如题,我用lstm做一个时序数据分类预测,损失函数是交叉熵损失,结果train loss很快降到0.69,之后也缓慢下降;但val loss从一开始训练就在0.69左右波动,没有下降和收敛的兆头,一些参数设置如下,百度了试过改参数初始化、加bn、改lstm层数、还把adam换了都不行,loss根本不下降,求求救救我!!(相同的数据用SVM做分类,准确率还可,但到lstm不知道咋了
class NewModel(paddle.nn.Layer):
def __init__(self,input_size,hidden_size,num_layers,drop_out,num_classes):
super(NewModel,self).__init__()
self.lstm=paddle.nn.LSTM(input_size=input_size,hidden_size=hidden_size,num_layers=num_layers,dropout=drop_out)
self.bn=paddle.nn.BatchNorm1D(hidden_size)
self.fc=paddle.nn.Linear(hidden_size,out_features=num_classes,weight_attr=paddle.ParamAttr(initializer=paddle.nn.initializer.XavierNormal()),bias_attr=paddle.ParamAttr(initializer=paddle.nn.initializer.Constant(0.2)))

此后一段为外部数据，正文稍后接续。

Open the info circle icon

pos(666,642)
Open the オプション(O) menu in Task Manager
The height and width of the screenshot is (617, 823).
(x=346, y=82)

def forward(self,inputs,sequence_len):
y,(h,c)=self.lstm(inputs,sequence_length=sequence_len) # batch_size*hiddensize
outputs=paddle.squeeze(y[:,-1,:],axis=1) # batch_size*1*hidden_size
outputs=self.bn(outputs)
outputs=self.fc(outputs)
return outputs
network=NewModel(input_size=feauture_n,hidden_size=128,num_layers=2,drop_out=0,num_classes=2)
LR=1e-5
epoches=200
batch_size=128*3
model=paddle.Model(network)
optimizer=paddle.optimizer.Adam(learning_rate=LR,parameters=model.parameters(),weight_decay=5e-4)
loss = paddle.nn.CrossEntropyLoss()
metric = paddle.metric.Accuracy()
同上,不知道怎么解决
是不是欠拟合
试试 把这行注释掉?outputs=paddle.squeeze(y[:,-1,:],axis=1)
减小学习率,减少模型复杂度,提高dropout率,增大minibatch的数量。
同上,不知道怎么解决
我想问一下解决了吗,我也出现了同样的问题